■ Instruction ■
Put the lines from the one with "This screenshot has width=443, height=415." up to and including the one with "click(1031, 88)" into a Markdown table with the columns No. and Text, numbering each line and leaving out blank lines.

Item-finding rows:

++++++++++++++++++++

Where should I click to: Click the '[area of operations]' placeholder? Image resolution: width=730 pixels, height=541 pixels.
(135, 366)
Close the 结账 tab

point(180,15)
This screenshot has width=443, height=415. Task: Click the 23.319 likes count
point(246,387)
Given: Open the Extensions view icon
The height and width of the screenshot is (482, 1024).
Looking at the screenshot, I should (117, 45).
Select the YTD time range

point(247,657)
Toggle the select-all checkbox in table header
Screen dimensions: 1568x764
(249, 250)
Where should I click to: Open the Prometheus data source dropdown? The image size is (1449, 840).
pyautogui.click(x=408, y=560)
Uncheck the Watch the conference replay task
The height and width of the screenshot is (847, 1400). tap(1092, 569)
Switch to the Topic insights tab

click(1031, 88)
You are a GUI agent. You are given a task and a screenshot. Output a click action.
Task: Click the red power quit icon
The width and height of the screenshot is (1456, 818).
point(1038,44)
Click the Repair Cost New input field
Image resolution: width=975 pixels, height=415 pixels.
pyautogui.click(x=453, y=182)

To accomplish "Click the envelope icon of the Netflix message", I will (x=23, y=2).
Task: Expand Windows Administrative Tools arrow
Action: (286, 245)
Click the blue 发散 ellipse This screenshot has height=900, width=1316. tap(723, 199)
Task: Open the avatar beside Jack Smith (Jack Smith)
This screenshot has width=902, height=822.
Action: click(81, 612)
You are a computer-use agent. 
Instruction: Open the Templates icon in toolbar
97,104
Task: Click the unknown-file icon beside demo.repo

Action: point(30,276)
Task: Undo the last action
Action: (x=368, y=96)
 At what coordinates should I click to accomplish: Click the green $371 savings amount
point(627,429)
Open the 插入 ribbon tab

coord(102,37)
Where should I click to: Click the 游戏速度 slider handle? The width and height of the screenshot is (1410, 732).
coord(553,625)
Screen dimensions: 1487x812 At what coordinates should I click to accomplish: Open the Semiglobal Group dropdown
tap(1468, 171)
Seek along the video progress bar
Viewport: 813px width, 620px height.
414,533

++++++++++++++++++++

■ Final result ■
| No. | Text |
|---|---|
| 1 | This screenshot has width=443, height=415. Task: Click the 23.319 likes count |
| 2 | point(246,387) |
| 3 | Given: Open the Extensions view icon |
| 4 | The height and width of the screenshot is (482, 1024). |
| 5 | Looking at the screenshot, I should (117, 45). |
| 6 | Select the YTD time range |
| 7 | point(247,657) |
| 8 | Toggle the select-all checkbox in table header |
| 9 | Screen dimensions: 1568x764 |
| 10 | (249, 250) |
| 11 | Where should I click to: Open the Prometheus data source dropdown? The image size is (1449, 840). |
| 12 | pyautogui.click(x=408, y=560) |
| 13 | Uncheck the Watch the conference replay task |
| 14 | The height and width of the screenshot is (847, 1400). tap(1092, 569) |
| 15 | Switch to the Topic insights tab |
| 16 | click(1031, 88) |